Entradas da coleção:
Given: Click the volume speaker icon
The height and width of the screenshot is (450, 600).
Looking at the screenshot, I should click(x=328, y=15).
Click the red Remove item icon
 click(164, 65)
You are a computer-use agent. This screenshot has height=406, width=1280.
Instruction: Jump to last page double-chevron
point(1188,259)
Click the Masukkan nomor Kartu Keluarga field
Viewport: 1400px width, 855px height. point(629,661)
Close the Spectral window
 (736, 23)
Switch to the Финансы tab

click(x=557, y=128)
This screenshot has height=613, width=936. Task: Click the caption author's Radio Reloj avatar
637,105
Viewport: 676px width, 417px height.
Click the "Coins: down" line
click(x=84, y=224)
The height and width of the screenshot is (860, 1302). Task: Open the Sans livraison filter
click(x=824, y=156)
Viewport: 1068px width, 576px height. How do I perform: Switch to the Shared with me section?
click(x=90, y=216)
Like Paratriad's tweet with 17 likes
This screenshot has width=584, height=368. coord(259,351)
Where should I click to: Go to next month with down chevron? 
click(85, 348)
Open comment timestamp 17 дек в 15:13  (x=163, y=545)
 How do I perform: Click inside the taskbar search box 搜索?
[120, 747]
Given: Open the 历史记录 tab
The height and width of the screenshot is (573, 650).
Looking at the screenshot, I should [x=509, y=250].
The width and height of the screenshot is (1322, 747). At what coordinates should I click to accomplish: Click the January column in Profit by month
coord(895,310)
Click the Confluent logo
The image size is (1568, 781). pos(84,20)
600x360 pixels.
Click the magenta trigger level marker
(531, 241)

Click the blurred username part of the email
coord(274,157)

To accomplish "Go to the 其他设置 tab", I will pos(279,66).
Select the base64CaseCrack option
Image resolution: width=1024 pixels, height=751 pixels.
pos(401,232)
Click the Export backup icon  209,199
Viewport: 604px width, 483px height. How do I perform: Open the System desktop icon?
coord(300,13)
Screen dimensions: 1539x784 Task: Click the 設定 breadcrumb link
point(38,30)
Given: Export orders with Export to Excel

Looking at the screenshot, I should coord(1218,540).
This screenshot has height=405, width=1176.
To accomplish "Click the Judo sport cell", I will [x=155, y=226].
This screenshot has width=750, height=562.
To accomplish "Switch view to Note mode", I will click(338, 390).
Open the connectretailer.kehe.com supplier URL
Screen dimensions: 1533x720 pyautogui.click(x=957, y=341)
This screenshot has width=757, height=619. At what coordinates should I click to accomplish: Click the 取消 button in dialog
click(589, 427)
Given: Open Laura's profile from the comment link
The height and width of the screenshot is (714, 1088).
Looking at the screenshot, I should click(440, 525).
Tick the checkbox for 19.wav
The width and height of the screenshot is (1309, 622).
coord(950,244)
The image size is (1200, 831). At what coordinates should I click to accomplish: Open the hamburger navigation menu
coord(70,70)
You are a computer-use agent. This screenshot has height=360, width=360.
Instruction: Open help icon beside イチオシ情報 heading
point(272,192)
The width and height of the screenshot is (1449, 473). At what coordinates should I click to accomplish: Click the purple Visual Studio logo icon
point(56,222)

INSTRUÇÃO: Reescreva todas estas linhas substituindo "Instruction" por "Step" e mantenha o restante inalterado.

RESPOSTA DA TAREFA:
Given: Click the volume speaker icon
The height and width of the screenshot is (450, 600).
Looking at the screenshot, I should click(x=328, y=15).
Click the red Remove item icon
 click(164, 65)
You are a computer-use agent. This screenshot has height=406, width=1280.
Step: Jump to last page double-chevron
point(1188,259)
Click the Masukkan nomor Kartu Keluarga field
Viewport: 1400px width, 855px height. point(629,661)
Close the Spectral window
 (736, 23)
Switch to the Финансы tab

click(x=557, y=128)
This screenshot has height=613, width=936. Task: Click the caption author's Radio Reloj avatar
637,105
Viewport: 676px width, 417px height.
Click the "Coins: down" line
click(x=84, y=224)
The height and width of the screenshot is (860, 1302). Task: Open the Sans livraison filter
click(x=824, y=156)
Viewport: 1068px width, 576px height. How do I perform: Switch to the Shared with me section?
click(x=90, y=216)
Like Paratriad's tweet with 17 likes
This screenshot has width=584, height=368. coord(259,351)
Where should I click to: Go to next month with down chevron? 
click(85, 348)
Open comment timestamp 17 дек в 15:13  (x=163, y=545)
 How do I perform: Click inside the taskbar search box 搜索?
[120, 747]
Given: Open the 历史记录 tab
The height and width of the screenshot is (573, 650).
Looking at the screenshot, I should [x=509, y=250].
The width and height of the screenshot is (1322, 747). At what coordinates should I click to accomplish: Click the January column in Profit by month
coord(895,310)
Click the Confluent logo
The image size is (1568, 781). pos(84,20)
600x360 pixels.
Click the magenta trigger level marker
(531, 241)

Click the blurred username part of the email
coord(274,157)

To accomplish "Go to the 其他设置 tab", I will pos(279,66).
Select the base64CaseCrack option
Image resolution: width=1024 pixels, height=751 pixels.
pos(401,232)
Click the Export backup icon  209,199
Viewport: 604px width, 483px height. How do I perform: Open the System desktop icon?
coord(300,13)
Screen dimensions: 1539x784 Task: Click the 設定 breadcrumb link
point(38,30)
Given: Export orders with Export to Excel

Looking at the screenshot, I should coord(1218,540).
This screenshot has height=405, width=1176.
To accomplish "Click the Judo sport cell", I will [x=155, y=226].
This screenshot has width=750, height=562.
To accomplish "Switch view to Note mode", I will click(338, 390).
Open the connectretailer.kehe.com supplier URL
Screen dimensions: 1533x720 pyautogui.click(x=957, y=341)
This screenshot has width=757, height=619. At what coordinates should I click to accomplish: Click the 取消 button in dialog
click(589, 427)
Given: Open Laura's profile from the comment link
The height and width of the screenshot is (714, 1088).
Looking at the screenshot, I should click(440, 525).
Tick the checkbox for 19.wav
The width and height of the screenshot is (1309, 622).
coord(950,244)
The image size is (1200, 831). At what coordinates should I click to accomplish: Open the hamburger navigation menu
coord(70,70)
You are a computer-use agent. This screenshot has height=360, width=360.
Step: Open help icon beside イチオシ情報 heading
point(272,192)
The width and height of the screenshot is (1449, 473). At what coordinates should I click to accomplish: Click the purple Visual Studio logo icon
point(56,222)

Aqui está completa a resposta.